An English translation of Pomponius Mela, "De Situ Orbis," made in the 16th century, to which are prefixed eighteen rudely-coloured maps of the world, as known to the ancients f.3
Cartographer: Pomponius Mela
Medium: Ink and tempera on parchment
Dating from the 16th century this is an English translation of, “De Situ Orbis,” the writings of the first century AD Roman geographer Pomponius Mela. The maps that illustrate the work are a fusion of the Portolan chart tradition, and the Ptolemaic world view. In the period 1540 –1550 this sort of atlas would have been commonly used in schools. The British Isles appear on three of the eighteen maps.

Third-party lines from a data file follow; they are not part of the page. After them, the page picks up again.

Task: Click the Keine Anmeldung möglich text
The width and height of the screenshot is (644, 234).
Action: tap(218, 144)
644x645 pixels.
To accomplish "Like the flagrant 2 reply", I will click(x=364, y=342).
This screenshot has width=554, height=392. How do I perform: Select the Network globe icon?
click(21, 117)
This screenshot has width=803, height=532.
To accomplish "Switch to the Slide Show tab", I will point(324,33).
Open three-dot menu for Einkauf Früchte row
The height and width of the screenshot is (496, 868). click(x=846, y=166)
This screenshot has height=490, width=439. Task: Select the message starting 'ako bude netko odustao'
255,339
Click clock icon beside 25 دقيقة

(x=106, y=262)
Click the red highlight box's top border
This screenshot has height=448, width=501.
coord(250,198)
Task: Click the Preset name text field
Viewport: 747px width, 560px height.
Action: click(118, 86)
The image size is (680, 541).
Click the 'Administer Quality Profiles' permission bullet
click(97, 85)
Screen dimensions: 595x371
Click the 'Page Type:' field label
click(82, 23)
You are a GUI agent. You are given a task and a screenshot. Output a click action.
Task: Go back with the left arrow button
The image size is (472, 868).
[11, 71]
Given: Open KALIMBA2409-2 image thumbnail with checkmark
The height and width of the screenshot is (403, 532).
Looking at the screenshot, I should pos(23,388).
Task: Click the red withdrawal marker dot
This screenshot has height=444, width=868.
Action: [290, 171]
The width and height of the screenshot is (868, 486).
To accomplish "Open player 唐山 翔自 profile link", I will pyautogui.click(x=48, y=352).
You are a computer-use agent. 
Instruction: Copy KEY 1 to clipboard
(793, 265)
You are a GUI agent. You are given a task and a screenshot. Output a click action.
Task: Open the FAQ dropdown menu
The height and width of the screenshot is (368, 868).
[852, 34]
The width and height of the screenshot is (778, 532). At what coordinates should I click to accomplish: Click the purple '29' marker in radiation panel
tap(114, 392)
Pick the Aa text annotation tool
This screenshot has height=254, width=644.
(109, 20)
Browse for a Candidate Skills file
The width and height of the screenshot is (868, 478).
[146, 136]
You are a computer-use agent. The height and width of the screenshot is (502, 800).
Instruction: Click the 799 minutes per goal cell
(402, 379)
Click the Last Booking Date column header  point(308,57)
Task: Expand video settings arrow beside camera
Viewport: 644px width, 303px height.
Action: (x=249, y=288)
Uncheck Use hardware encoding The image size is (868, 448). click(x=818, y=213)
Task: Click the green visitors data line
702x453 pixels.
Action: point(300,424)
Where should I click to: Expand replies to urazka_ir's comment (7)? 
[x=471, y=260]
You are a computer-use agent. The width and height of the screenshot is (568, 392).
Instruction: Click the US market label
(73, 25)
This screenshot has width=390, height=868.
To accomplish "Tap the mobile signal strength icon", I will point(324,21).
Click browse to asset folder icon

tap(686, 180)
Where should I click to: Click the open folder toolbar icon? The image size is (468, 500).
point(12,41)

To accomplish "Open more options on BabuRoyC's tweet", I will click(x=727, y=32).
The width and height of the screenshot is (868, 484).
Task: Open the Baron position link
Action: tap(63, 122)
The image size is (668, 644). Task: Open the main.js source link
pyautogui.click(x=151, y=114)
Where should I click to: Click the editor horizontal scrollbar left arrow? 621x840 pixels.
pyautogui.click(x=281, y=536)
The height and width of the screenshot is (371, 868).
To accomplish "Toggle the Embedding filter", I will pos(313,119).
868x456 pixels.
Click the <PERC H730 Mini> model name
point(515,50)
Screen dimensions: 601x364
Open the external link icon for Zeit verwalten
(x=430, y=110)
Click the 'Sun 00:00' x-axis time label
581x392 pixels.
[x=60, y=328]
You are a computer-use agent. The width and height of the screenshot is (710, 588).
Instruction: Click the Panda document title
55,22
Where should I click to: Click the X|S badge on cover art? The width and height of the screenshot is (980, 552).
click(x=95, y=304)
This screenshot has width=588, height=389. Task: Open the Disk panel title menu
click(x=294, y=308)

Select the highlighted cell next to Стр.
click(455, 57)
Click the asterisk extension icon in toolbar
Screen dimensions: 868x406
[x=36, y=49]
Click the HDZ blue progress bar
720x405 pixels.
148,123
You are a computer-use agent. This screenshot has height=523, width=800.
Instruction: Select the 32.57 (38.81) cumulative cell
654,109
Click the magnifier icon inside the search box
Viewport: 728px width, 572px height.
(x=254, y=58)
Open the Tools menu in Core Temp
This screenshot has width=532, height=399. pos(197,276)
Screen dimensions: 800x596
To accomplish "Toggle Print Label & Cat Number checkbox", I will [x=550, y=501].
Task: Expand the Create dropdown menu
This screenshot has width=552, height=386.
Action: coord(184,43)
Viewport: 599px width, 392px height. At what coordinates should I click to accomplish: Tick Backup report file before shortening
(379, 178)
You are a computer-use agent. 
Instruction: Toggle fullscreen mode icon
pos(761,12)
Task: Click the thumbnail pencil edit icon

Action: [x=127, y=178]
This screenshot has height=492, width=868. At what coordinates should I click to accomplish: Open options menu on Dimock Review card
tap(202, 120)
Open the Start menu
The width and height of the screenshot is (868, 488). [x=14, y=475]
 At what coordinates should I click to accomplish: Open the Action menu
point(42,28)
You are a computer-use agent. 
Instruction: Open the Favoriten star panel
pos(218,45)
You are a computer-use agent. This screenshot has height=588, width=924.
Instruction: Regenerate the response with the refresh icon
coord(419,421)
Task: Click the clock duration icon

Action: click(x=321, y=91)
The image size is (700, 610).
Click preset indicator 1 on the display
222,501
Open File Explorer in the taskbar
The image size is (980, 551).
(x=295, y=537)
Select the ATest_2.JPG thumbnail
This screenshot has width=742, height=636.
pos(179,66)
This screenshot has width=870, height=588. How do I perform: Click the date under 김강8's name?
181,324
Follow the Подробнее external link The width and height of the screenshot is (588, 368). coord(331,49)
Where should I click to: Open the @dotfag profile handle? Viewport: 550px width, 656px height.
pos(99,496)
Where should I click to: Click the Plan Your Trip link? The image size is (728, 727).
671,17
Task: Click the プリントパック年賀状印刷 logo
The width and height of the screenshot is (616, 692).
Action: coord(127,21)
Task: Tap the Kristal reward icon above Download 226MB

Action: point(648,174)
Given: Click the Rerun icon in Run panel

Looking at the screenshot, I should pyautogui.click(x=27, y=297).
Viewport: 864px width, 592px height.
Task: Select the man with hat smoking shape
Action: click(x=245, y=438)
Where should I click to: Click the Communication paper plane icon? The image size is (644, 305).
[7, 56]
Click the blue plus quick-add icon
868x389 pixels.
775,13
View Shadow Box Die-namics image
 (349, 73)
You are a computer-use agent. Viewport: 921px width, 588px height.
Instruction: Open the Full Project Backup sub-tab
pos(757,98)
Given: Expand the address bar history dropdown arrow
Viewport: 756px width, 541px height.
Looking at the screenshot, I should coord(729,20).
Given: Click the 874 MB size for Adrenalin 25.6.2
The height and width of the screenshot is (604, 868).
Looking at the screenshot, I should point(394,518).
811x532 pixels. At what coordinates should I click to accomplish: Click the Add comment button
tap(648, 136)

This prominence combined with the English text suggests that Britain is the country of origin.
This map shows a Ptolemaic world view, however, the medieval tradition is evident as the draughtsman has included the names of the strange races believed by the ancients to inhabit the margins of the earth: Amazones, Hypborei and Cymerii. Despite the survival of such aspects of the medieval world view, the image of Britain shows some advancement in knowledge, notable in an embryonic outline of the Bay of Cardigan. Such advances in knowledge do not appear on printed maps until 1564. This precocious image of Britain can be dated to the earlier period of 1540-1555.